1.0 Ecks Oh, Ecks Oh
There's a certain kind of person who gets to see their friends at conferences, despite living in the same town, city or country as them. This would normally happen with something like a conference (uh, "festival") like South by Southwest, where a horde of Brits would descend upon Austin for Interactive and actually get to spend time with one another, rather than having to schedule meetings or traipse north or south of the river for the bi-annual brunch.

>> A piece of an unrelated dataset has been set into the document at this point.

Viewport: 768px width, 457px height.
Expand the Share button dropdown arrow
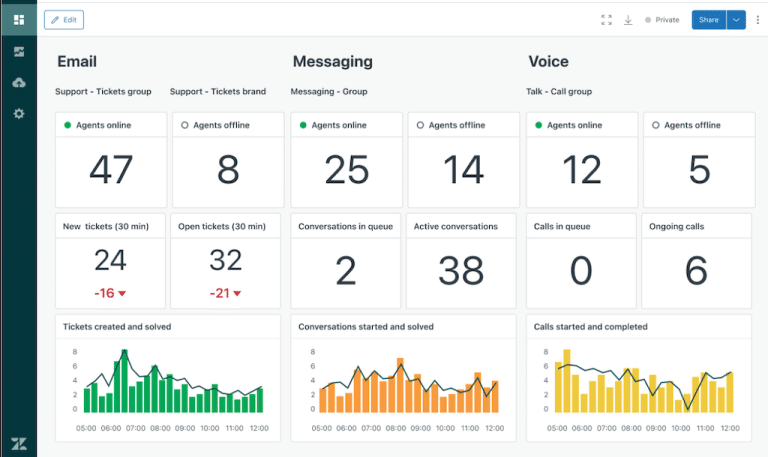point(737,19)
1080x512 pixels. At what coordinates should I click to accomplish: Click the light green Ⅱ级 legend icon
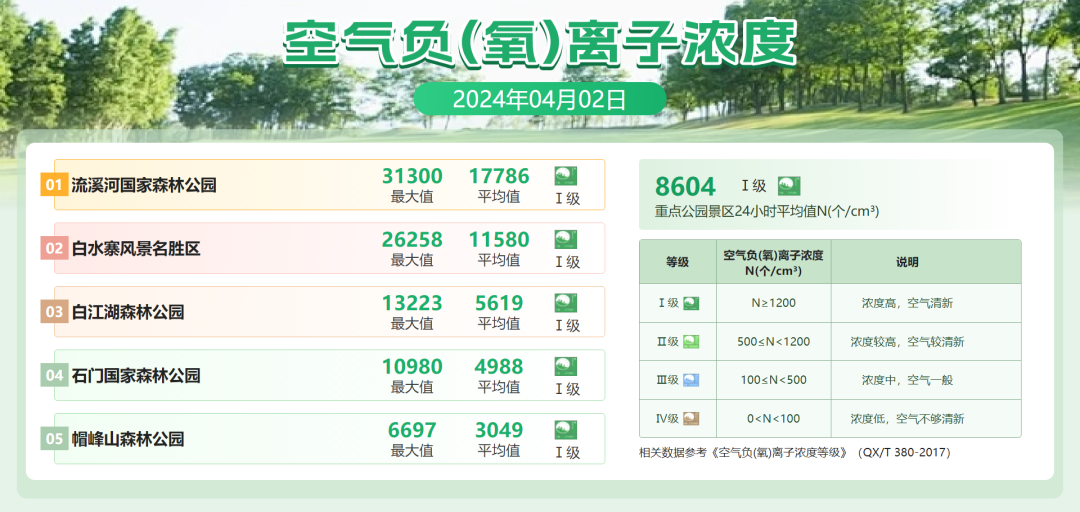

Three years in, XOXO is a bit like that. I'm lucky to have gotten in - each attendee is vetted by the Andys McMillan and Baio, a sort of Metafilter-esque human-powered conference Eye of Sauron to whom if you're on the wrong side of the fence it looks like an in-club or a clique, and if you're on the other side, you look at everyone else and feel like you have imposter syndrome. The truth isn't so much somewhere in between, but that the Andys are trying to curate (such a word) a different kind of festival/conference experience, one that's, shall we say, less Brand Heavy.
So XOXO is that time of the year in early September when friends come to Portland, when our house becomes a halfway house for those whose souls are stuck in some kind of Gibsonian-jetlag, strung out across the Atlantic, or, increasingly, just popped up from San Francisco for the weekend. And finally, a new kind of feeling: there was a dance I used to do when meeting people whom I'd only "met" online, but a different kind of meeting: the kind where you knew quite a lot about that person, and they knew quite a lot about you and you had to pretend that you didn't know each other, the first time you met in person. Or you had to pretend that you didn't know the thing that you obviously did know, because it had been shared in whatever social space.
Less of that now: less of that "if you didn't explicitly tell me, I don't know" and a more comfortable feeling of: well, you talk about this thing on the internet, and we both know that, so let's just assume we know. A more pleasant let's start this as if we're on a rolling start, not on a tricky hill start, and just lapse into conversation. Less of the pretense, more of the getting on with it. More of the acknowleding that this is a little of what friendship is nowadays. That you can know things about people - and they can be comfortable with that - without having been explicitly told.
That clash of friends: that "so, how are you?" when we all know that we've been reading each others statuses. That "what are you doing now?" and the really, really hard work of being sociable and, with a certain group of friends, knowing that you can just sit in a room or a corner and just be quiet together.
2.0 Just In Time
The right thing, at the wrong time, by the people who spotted the right thing and just got too excited about it, too early. We were talking about Slack today, and the Butterfield/Henderson ability to make something whimsical and accidentally find something valuable and interesting out of it. Two for two now, more or less, so one more success and before you know it you're going to have articles exhorting the combination of stupendously talented developer who's also got a penchant for shorts and Lego, and whimsical Canadian product manager and designer. But I want to go back to the thing about Slack and IRC - that Slack was essentially the best bits about IRC and then all the techiness, all the stuff around netsplits, all the stuff around double-clicking or right-clicking on a username and seeing what server they're logged in on and whoising them - all of that stuff, and just getting rid of the cruft and focusing on the value of what IRC delivered to users. Rolling it out group by group and doing it in that Enterprise-y way? Pretty interesting too, if only because there's one other social network that did such a roll out, organisation by organisation, and they turned out to end up with over a billion users.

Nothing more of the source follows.